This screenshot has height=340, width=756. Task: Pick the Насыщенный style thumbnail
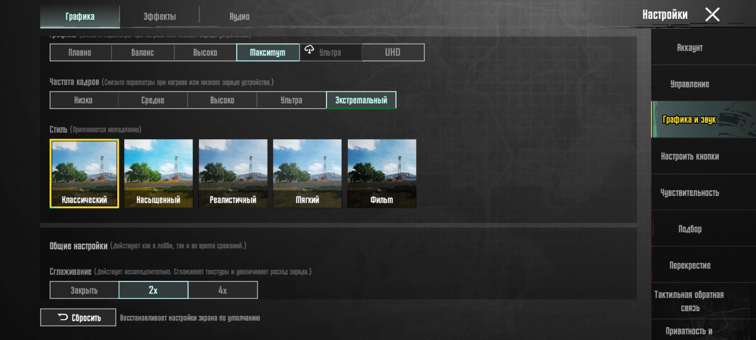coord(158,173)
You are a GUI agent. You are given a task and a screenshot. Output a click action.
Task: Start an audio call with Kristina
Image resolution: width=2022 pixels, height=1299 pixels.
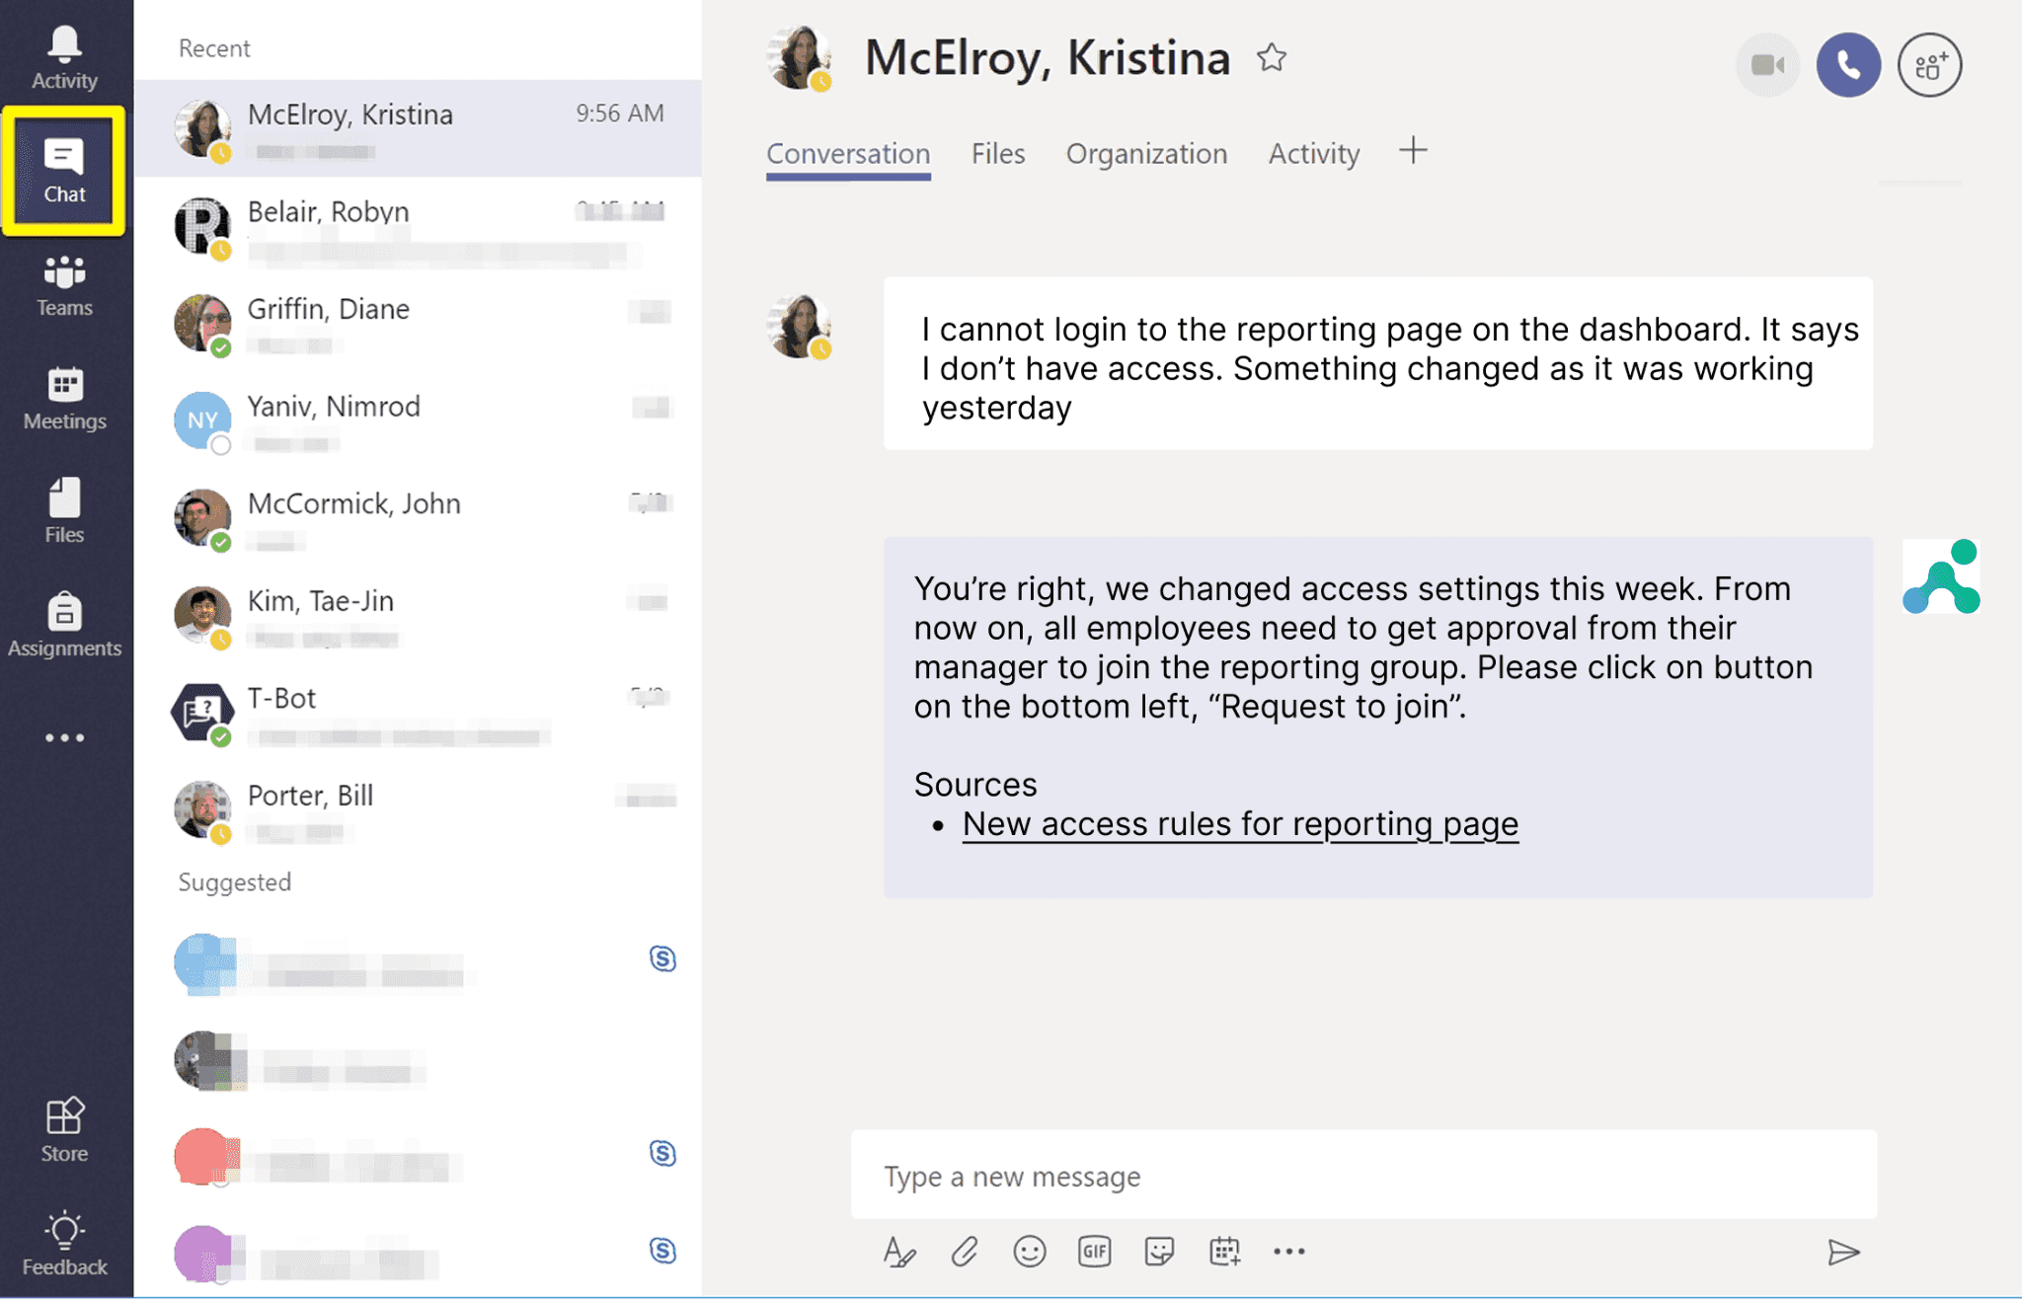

[What to do] Print out the material verbatim, skipping pictures.

[Answer box]
This screenshot has height=340, width=756. Task: Pick the Насыщенный style thumbnail
coord(158,173)
You are a GUI agent. You are given a task and a screenshot. Output a click action.
Task: Start an audio call with Kristina
Image resolution: width=2022 pixels, height=1299 pixels.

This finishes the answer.